Eastern North America (ENA).
Using an extensive continental‐scale dataset of 863,930 individual trees in plots across ENA sampled using a standardized method, we use a spatial regression framework to examine the effect of temperature and precipitation on the form of the SAD. We also assess whether the prevalence of multimodality in the SAD varies spatially across ENA as a function of temperature and precipitation, in addition to other sample characteristics.

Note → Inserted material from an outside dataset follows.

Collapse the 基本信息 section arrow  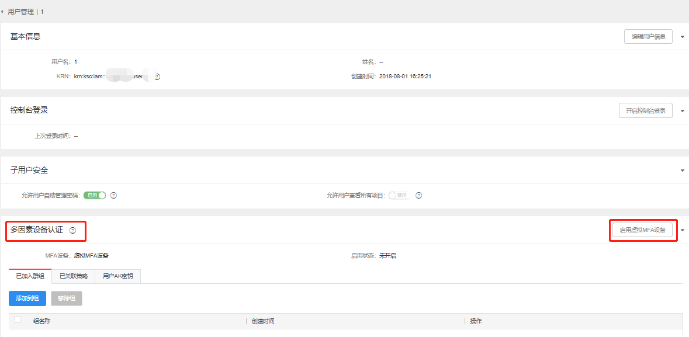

We found that temperature, precipitation and species richness can explain two‐thirds of the variation in tree SAD form across ENA. Temperature had the largest effect on SAD shape, and it was found that increasing temperature resulted in more logseries‐like SAD shapes (i.e. SADs with a relatively higher proportion of rarer species). We also found spatial variation in SAD multimodality as a function of temperature and species richness.
Our results indicate that temperature is a key environmental driver governing the form of ENA tree meta‐community‐scale SADs. This finding has implications for our understanding of local‐scale variation in tree abundance and suggests that niche factors and environmental filtering are important in the structuring of ENA tree communities at larger scales.